● **Task requirements**
Give back an exact copy of the entries beneath, minus the pictures.

"""

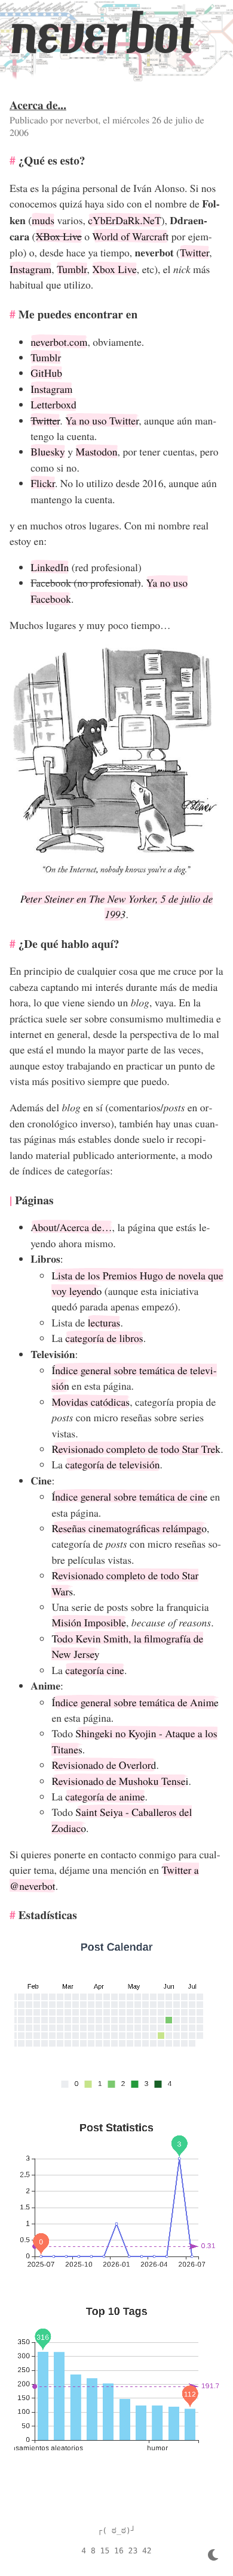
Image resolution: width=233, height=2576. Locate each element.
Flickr (42, 483)
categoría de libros (104, 1338)
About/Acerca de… (71, 1227)
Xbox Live (114, 269)
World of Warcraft (131, 236)
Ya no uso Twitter (102, 420)
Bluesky (47, 451)
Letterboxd (53, 404)
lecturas (104, 1322)
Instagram (30, 269)
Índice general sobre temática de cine (129, 1496)
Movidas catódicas (90, 1401)
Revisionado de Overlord (103, 1764)
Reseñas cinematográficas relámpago (129, 1528)
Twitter (194, 252)
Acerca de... (38, 105)
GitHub (46, 372)
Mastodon (96, 451)
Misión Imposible (88, 1622)
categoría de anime (105, 1796)
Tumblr (72, 269)
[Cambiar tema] (213, 2555)
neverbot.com (58, 341)
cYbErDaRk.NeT (124, 220)
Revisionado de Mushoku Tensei (119, 1781)
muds (43, 220)
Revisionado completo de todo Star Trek (135, 1449)
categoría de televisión (112, 1464)
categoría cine (94, 1670)
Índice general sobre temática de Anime (135, 1702)
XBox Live (58, 236)
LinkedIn (49, 567)
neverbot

"""

● **Written response**
Image resolution: width=233, height=2576. Locate each element.
Flickr (42, 483)
categoría de libros (104, 1338)
About/Acerca de… (71, 1227)
Xbox Live (114, 269)
World of Warcraft (131, 236)
Ya no uso Twitter (102, 420)
Bluesky (47, 451)
Letterboxd (53, 404)
lecturas (104, 1322)
Instagram (30, 269)
Índice general sobre temática de cine (129, 1496)
Movidas catódicas (90, 1401)
Revisionado de Overlord (103, 1764)
Reseñas cinematográficas relámpago (129, 1528)
Twitter (194, 252)
Acerca de... (38, 105)
GitHub (46, 372)
Mastodon (96, 451)
Misión Imposible (88, 1622)
categoría de anime (105, 1796)
Tumblr (72, 269)
[Cambiar tema] (213, 2555)
neverbot.com (58, 341)
cYbErDaRk.NeT (124, 220)
Revisionado de Mushoku Tensei (119, 1781)
muds (43, 220)
Revisionado completo de todo Star Trek (135, 1449)
categoría de televisión (112, 1464)
categoría cine (94, 1670)
Índice general sobre temática de Anime (135, 1702)
XBox Live (58, 236)
LinkedIn (49, 567)
neverbot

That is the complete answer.